Conference call and live webcast today at 8:00 a.m. Eastern Time

DALLAS--(BUSINESS WIRE)-- Taysha Gene Therapies, Inc. (Nasdaq: TSHA), a patient-centric, pivotal-stage gene therapy company focused on developing and commercializing AAV-based gene therapies for the treatment of monogenic diseases of the central nervous system (CNS) in both rare and large patient populations, today reported financial results for the second quarter ended June 30, 2021 and provided a corporate update.
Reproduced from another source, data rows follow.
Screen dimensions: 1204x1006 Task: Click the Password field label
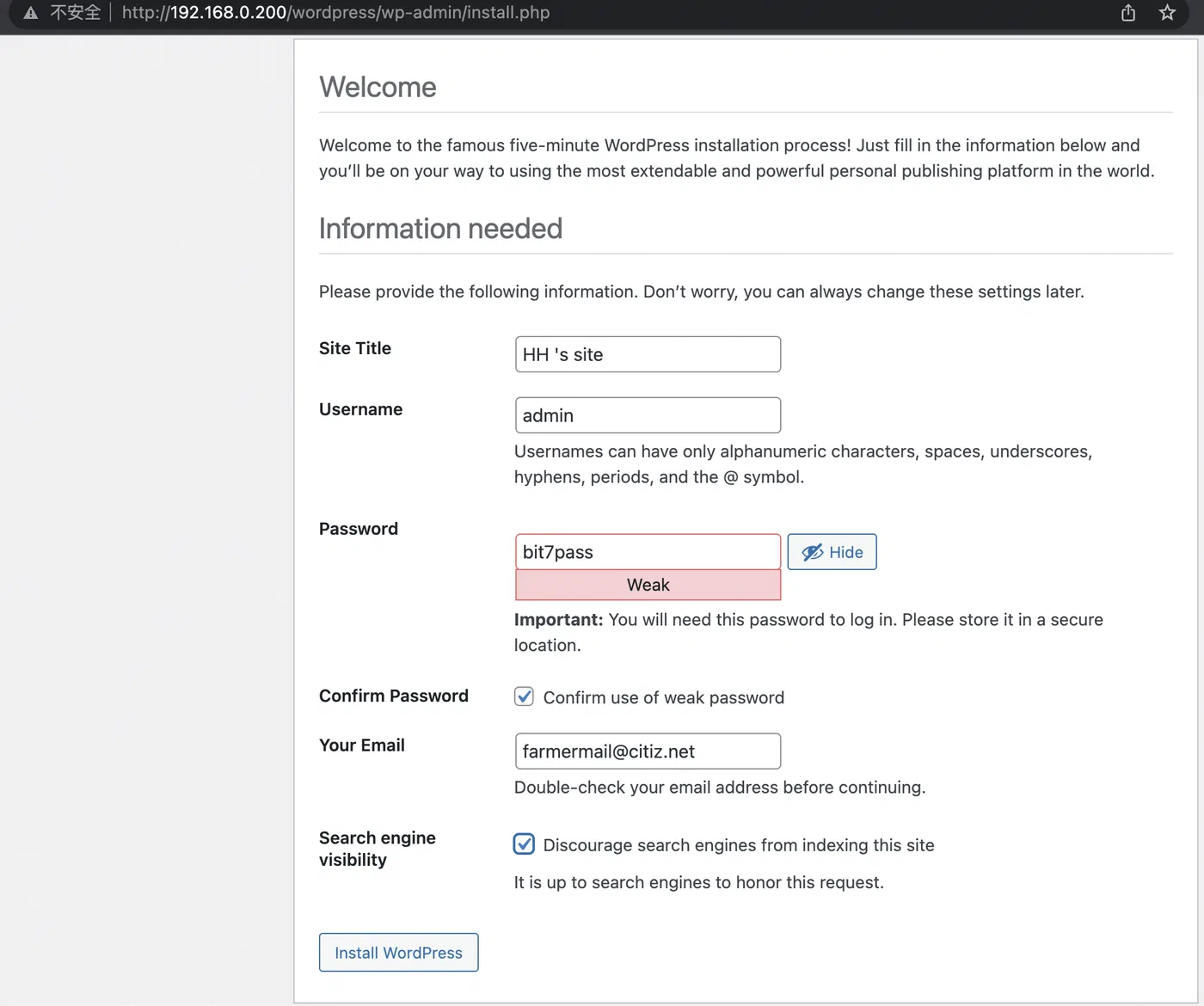coord(359,529)

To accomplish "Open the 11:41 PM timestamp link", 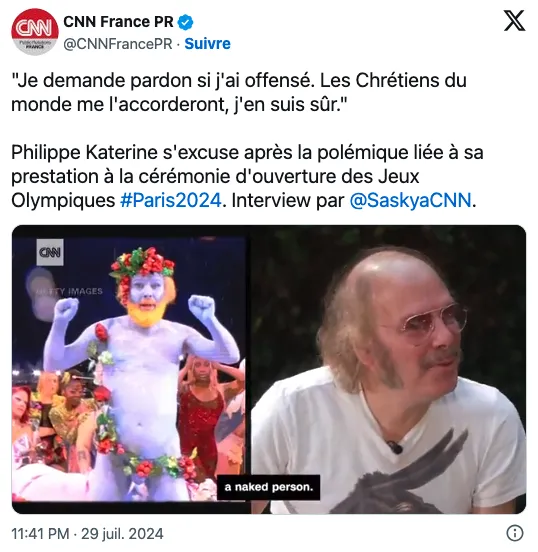I will click(40, 534).
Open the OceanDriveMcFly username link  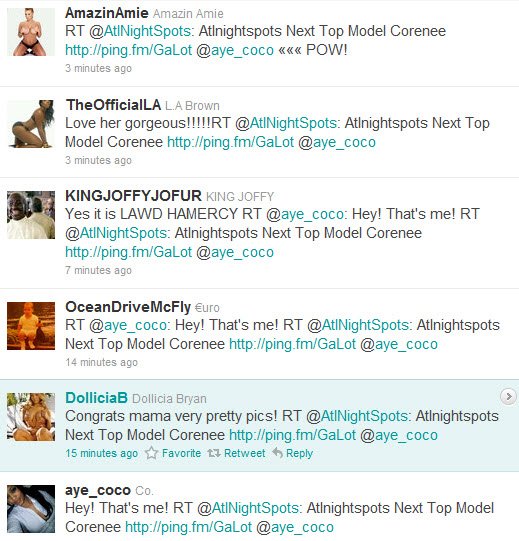(x=128, y=307)
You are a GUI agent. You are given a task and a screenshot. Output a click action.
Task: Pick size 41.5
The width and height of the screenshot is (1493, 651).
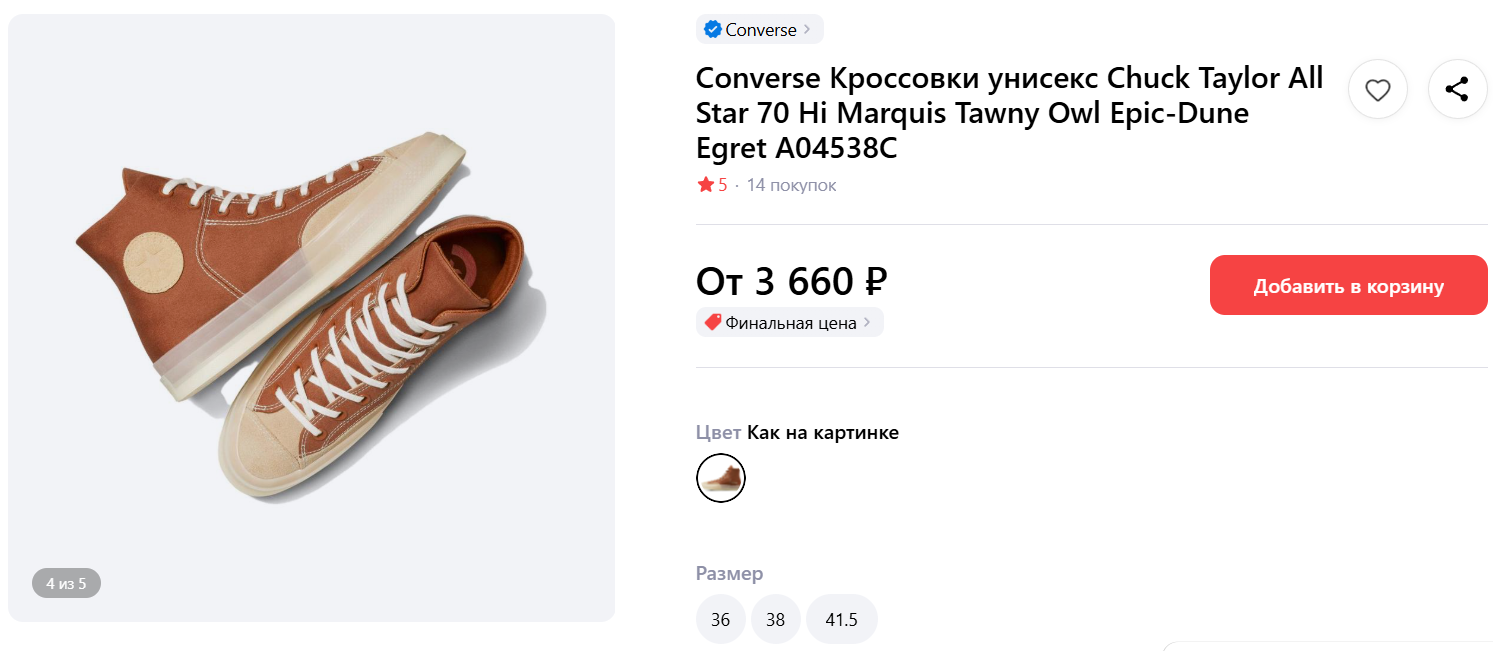click(841, 620)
“We continue to make significant progress on several key clinical, manufacturing and strategic corporate initiatives which were highlighted in our R&D and Manufacturing investor days and in our recent press release announcing our non-dilutive financing with SVB,” noted RA Session II, President, Founder and CEO of Taysha. “We have received positive pre-IND/CTA feedback from several key regulatory agencies for our Rett syndrome, GM2 gangliosidosis and CLN1 disease programs, which pave the way for multiple expected IND/CTA filings and clinical trial initiations in the second half of the year. Our success relies on robust, sustainable and high-quality manufacturing to support our portfolio, and we have completed numerous successful GMP runs to support five planned Phase 1/2 trials and several programs in IND/CTA-enabling studies. With ambitious corporate objectives planned over the next 12 to 18 months, we are pleased to have recently entered into a loan agreement for up to $100 million at an attractive interest rate which lowers overall cost of capital and contains no financial covenants or warrants. The initial draw bolsters our cash position and provides financial and operational flexibility. We believe full drawdown of this non-dilutive financing will extend our cash runway to support key value-creating milestones, including the release of Phase 1/2 data from the highest dose cohort in GAN, and Phase 1/2 data in GM2 gangliosidosis, Rett syndrome, CLN1 disease and SURF1-associated Leigh syndrome and, importantly, a potential regulatory approval for TSHA-120 in GAN without the need for additional financing. We look forward to updating you on our continued progress throughout the year.”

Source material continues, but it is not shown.